Eğer Atatürk Havalimanına ilave bir pist yapılsaydı 26,139 – 2 (pist masrafı) = 24 milyar 139 milyon avro devlet tasarruf yapılmış olacaktı.
Maalesef Erdoğan, tasarruf etme seçeneğini tercih etmedi, 2012 yılında 3’üncü havalimanının yapımına karar verdi. Bugün öğreniyoruz ki aynı yıl damadı Ekonomi Bakanı Berat Albayrak yeni havalimanının yapılacağı ve Kanal İstanbul’un geçmesi planlanan güzergâha yakın bir yerden arsa satın almış! Hatta damadın babasının da aynı yerde başka arsaları varmış! Acaba Binali Yıldırım’ın da o bölgede arsaları var mı? Merak ediyoruz!
Neyse hangi akrabaların veya hangi şirketlerin ne zaman nereden arsa aldığı bir gün mutlaka ortaya çıkacaktır. Anlaşılacağı üzere birileri yapılacak projeleri bilerek 8-9 yıl önceden bölgeden arsa toplamaya başlamış. Bu bilgiyi de cebinize koyun şimdi bir tespitle konumuza devam edelim.
Sabiha Gökçen Havalimanı 1987 yılında Savunma Sanayi İcra Komitesi kararıyla daha çok askeri maksatlarla kullanılmak üzere inşa edilmişti. O dönemde havalimanının etrafında küçük bir köyden başka hiçbir şey yoktu. 2001 yılında havalimanının sivil uçuşlara açılmasıyla birlikte sürekli artan bir yolcu talebi oluştu. Yolcu ulaşımı için yeni yollar yapılması gerekti. Havalimanında çalışan personelin kalması için çevreye konutlar inşa edilmeye başlandı derken bugün 650 bin kişinin yaşadığı Kurtköy isimli yeni bir şehir doğdu.

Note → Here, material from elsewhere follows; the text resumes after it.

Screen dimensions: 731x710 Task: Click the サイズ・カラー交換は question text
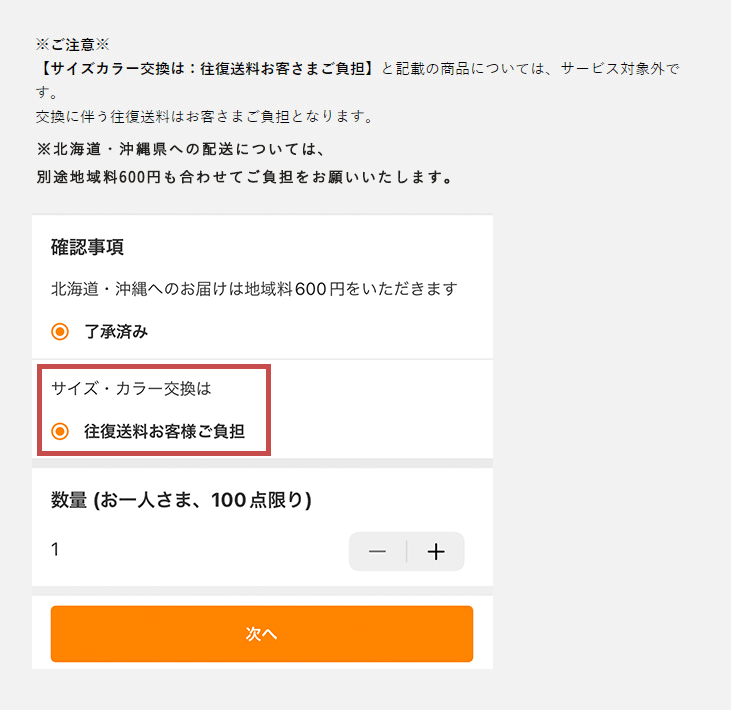(x=131, y=388)
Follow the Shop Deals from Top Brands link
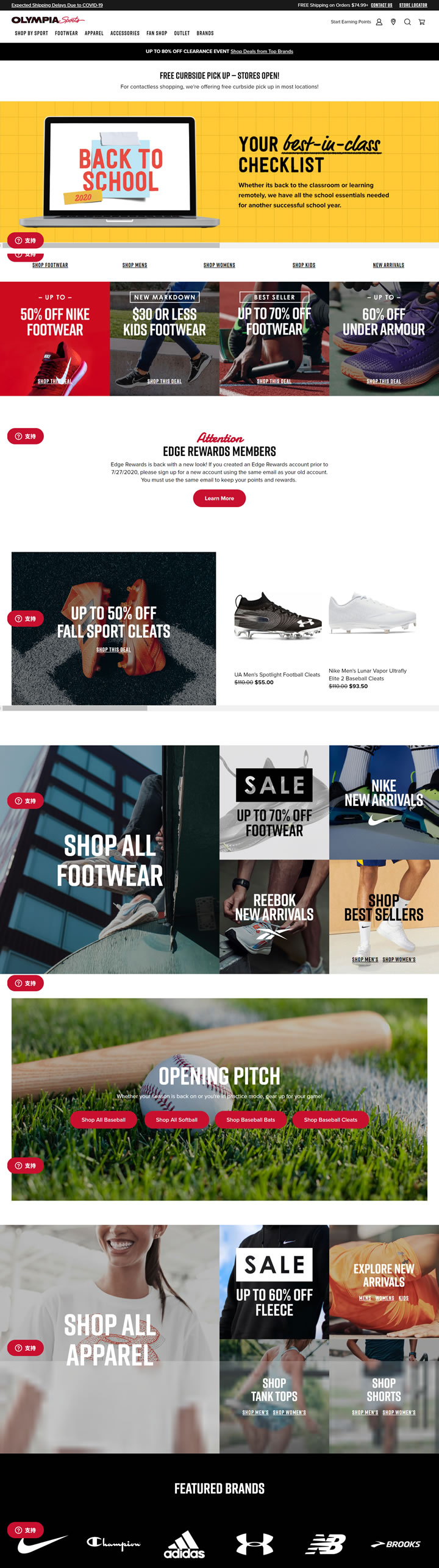This screenshot has width=439, height=1568. point(262,51)
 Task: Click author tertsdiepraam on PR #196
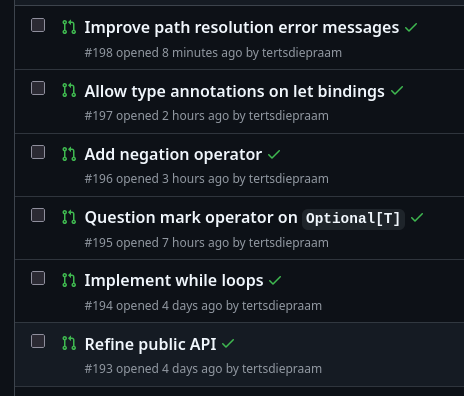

Kurtköy. Kaynak: Dünya Gazetesi
Bu yeni şehre yapılan konut, alışveriş merkezi, okul ve iş yeri gibi mülklerin değeri herhalde onlarca milyar dolar ediyordur. Bu örnekten anlaşılacağı üzere bir yere havalimanı açmak ve oraya ulaşımı sağlamak yeni bir şehrin doğmasına sebep oluyor. Yeni bir şehir, para demek. Tabi bu parayı kimin kazanacağı da önemli! Şimdi bu tespiti de cebinize koyun devam edelim.

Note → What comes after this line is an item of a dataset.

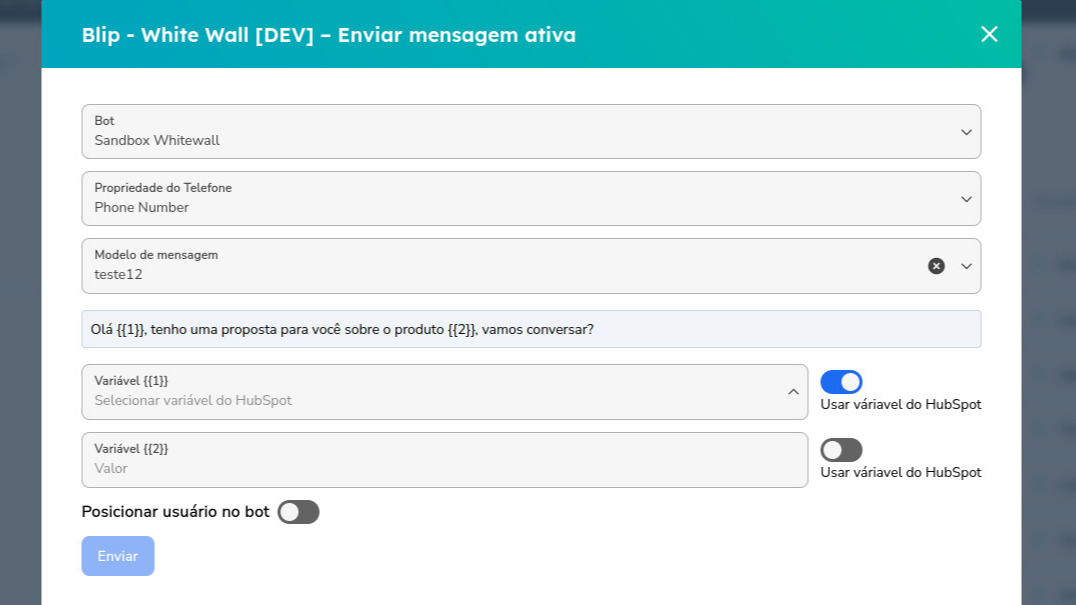This screenshot has height=605, width=1076.
Task: Click the Usar váriavel do HubSpot label below blue toggle
Action: tap(899, 404)
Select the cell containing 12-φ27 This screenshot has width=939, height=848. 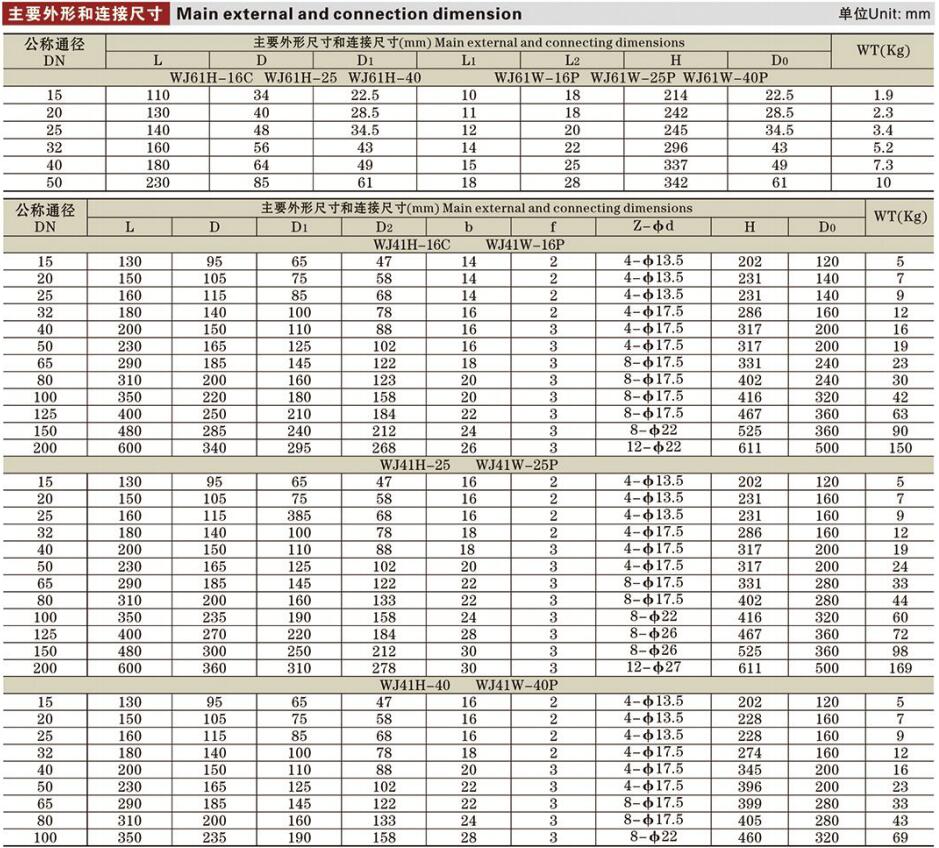point(653,667)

Atatürk Havalimanının yolcu uçuşuna kapatılmasıyla Türk Hava Yolları ve diğer şirketlerin İstanbul Avrupa yakası kalkışlı iç hat uçuşlarında ciddi bir düşüş oldu. 3’üncü Havalimanı şehre o kadar uzak ki insanlar hem zaman kaybı hem de ulaşım masrafları sebebiyle uçak yerine şehirlerarası otobüsleri daha çok tercih etmeye başladı. Diğer yandan Sabiha Gökçen Havalimanı’nda talep patlaması yaşanıyor. İnsanlar Sabiha Göçken’den uçmak istiyor. Şirketler uçuş sayılarını artırmak için Devlet Hava Meydanlarına başvuruyor fakat izin alamıyor. Üstelik Sabiha Göçken’in yapımı devam eden ikinci pisti de yılan hikâyesine döndü; bir türlü bitirilemiyor ya da bitirilmek istenmiyor. Acaba neden? Bu tespiti de cebinize koyun şimdi Atatürk Havalimanı’nın yeniden açılma ihtimalinin nelere sebep olabileceğini hatırlatarak devam edelim.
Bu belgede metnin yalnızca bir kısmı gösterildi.